The law that was finally discussed is full of holes (for example: the repeating fall of the government would cause all judges to be appointed by different coalitions for years), and devoid of a coherent agenda. It is doubtful whether it would have survived the next Knesset. Bottom line, it seems that the leaders of the reform mainly wanted to allow the current government to appoint two judges and a president to the Supreme Court. 

In an interview with Davar, Professor Moshe Cohen Elia explained that amidst the legitimacy crisis of the highest courts in the world, their opponents resort to two methods: weakening them or taking them over. The Rothman-Levin plan began as a mixed scheme, but it appears that at the end of the day, the two focused on taking over the Supreme Court before, or in place of, limiting its power. 

A one-sided victory will damage the public sphere

If the leaders of the reform had prioritized compromise as a fundamental element in the legislative process, it is very possible that they would still have encountered resistance from the protestors. Already now, with the start of the negotiations under the auspices of the president, there are those who are looking for a reason to invalidate the process. Among the protesters, there are those who think that these negotiations are an opportunity to give the Supreme Court more power, to attack the recently passed law banning hametz in hospitals during Passover, or alternatively, to replace the government.

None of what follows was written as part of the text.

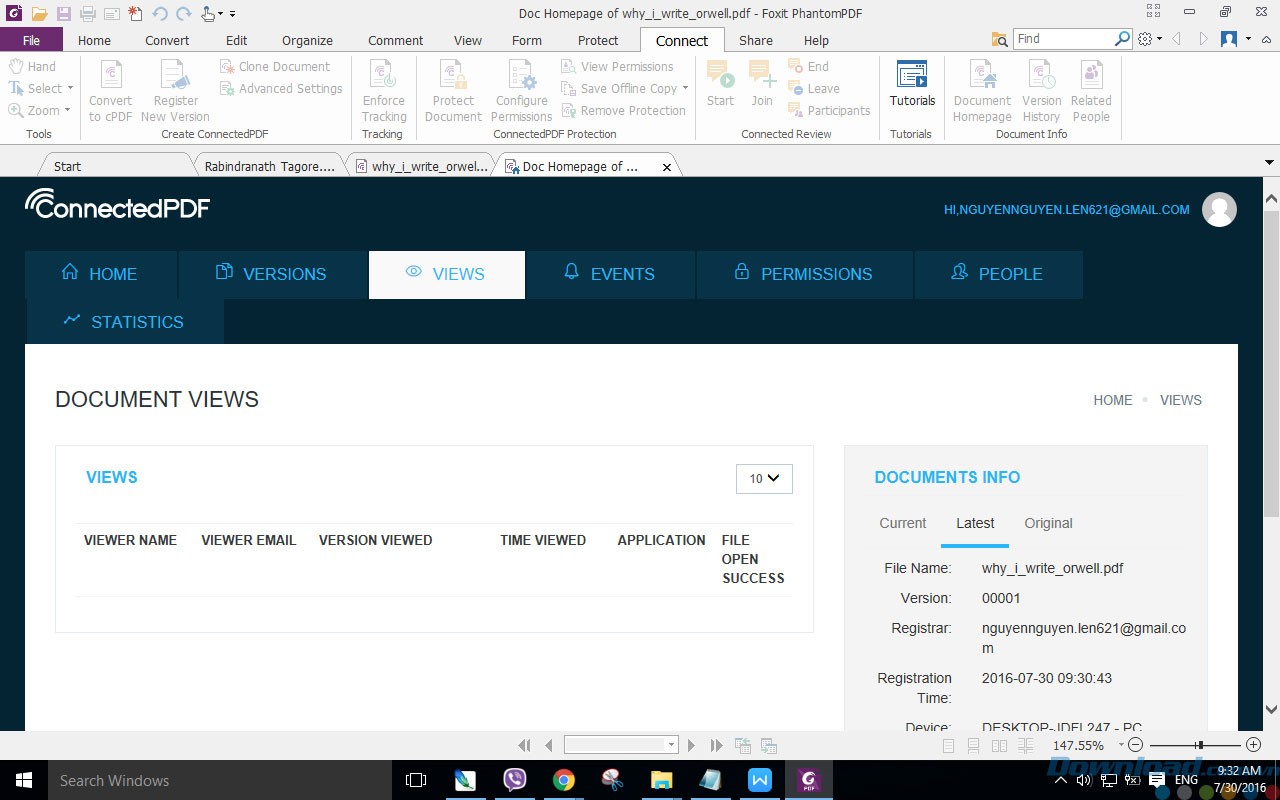The image size is (1280, 800).
Task: Register a New Version of the document
Action: [175, 90]

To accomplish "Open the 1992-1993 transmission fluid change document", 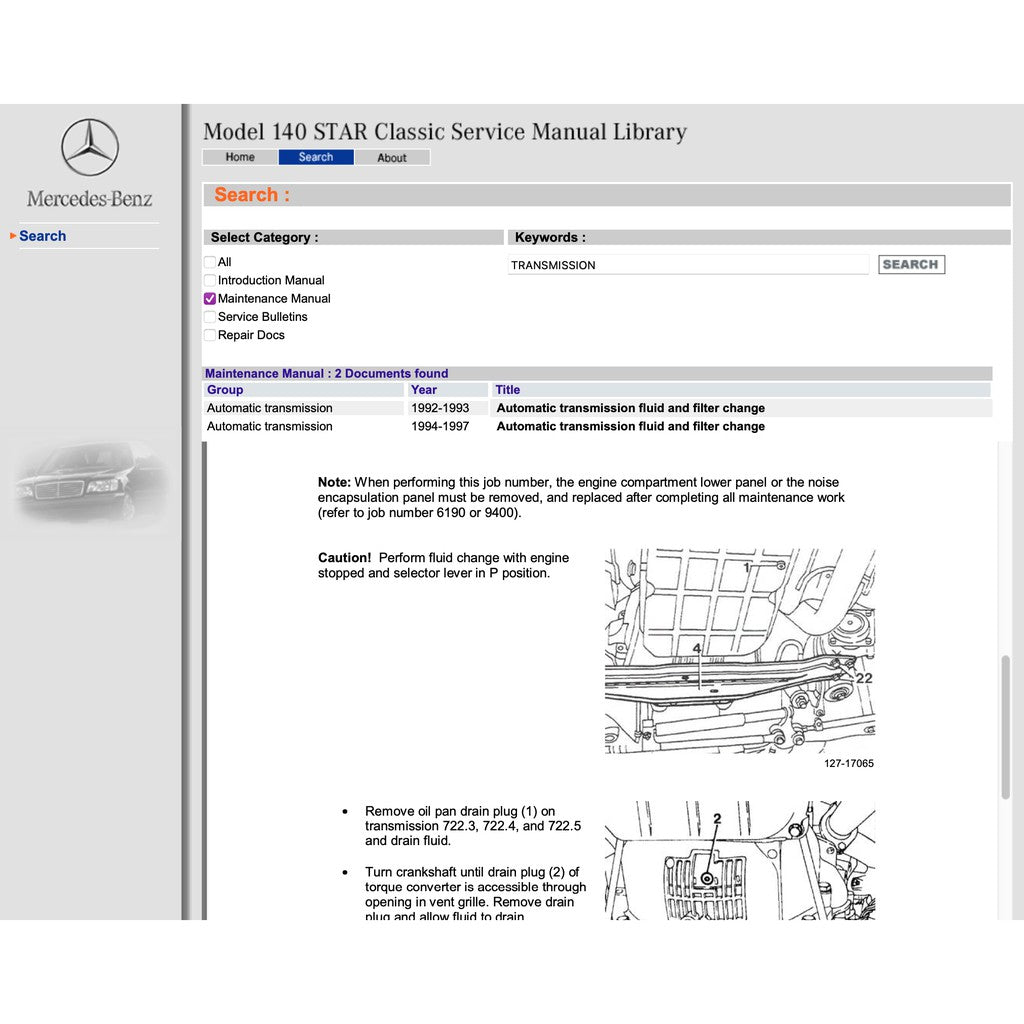I will [630, 407].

The delay in the process of placing the bill on the Knesset's table after its approval by the committee, which the attorney general made clear is merely technical, reflects that there are those who want to see the compromise removed from the table even before the debates begin. 

But in the end, the will of the public cannot be ignored. According to all polls, an overwhelming majority of the public is interested in agreeing to a compromise. These are not always the loudest voices, and the political interest in a compromise is limited. There are no compromises on the ballot – if someone gained a vote, someone else probably lost one. But any situation in which one of the parties is fundamentally defeated contradicts the attempt to lay down common rules for a shared Israeli public sphere. 

It is not clear that the different publics in Israel can or should write one common story. But the road to a compromise also must legitimize both scenarios: the right's long-standing criticism of the Supreme Court and the fear of the dissolution of the proposed changes on the one hand, and the fear of the “Hungarianization” of Israel and the changing face of society on the other. This is the only way that the extremists in the opposition will not dictate the agenda, and turn their fears into a self-fulfilling prophecy. 

Professors of constitutional law, who are gaining surprising popularity this year, explain that there is a “constitutional moment,” in which the general public shows interest in issues related to the rules of the game, to the political and legal mechanics through which society operates. This constitutional moment is already here. The question is whether there will be leaders and sectors of society who will be able to rise to the occasion.

This article was translated from Hebrew by Lily Sieradzki.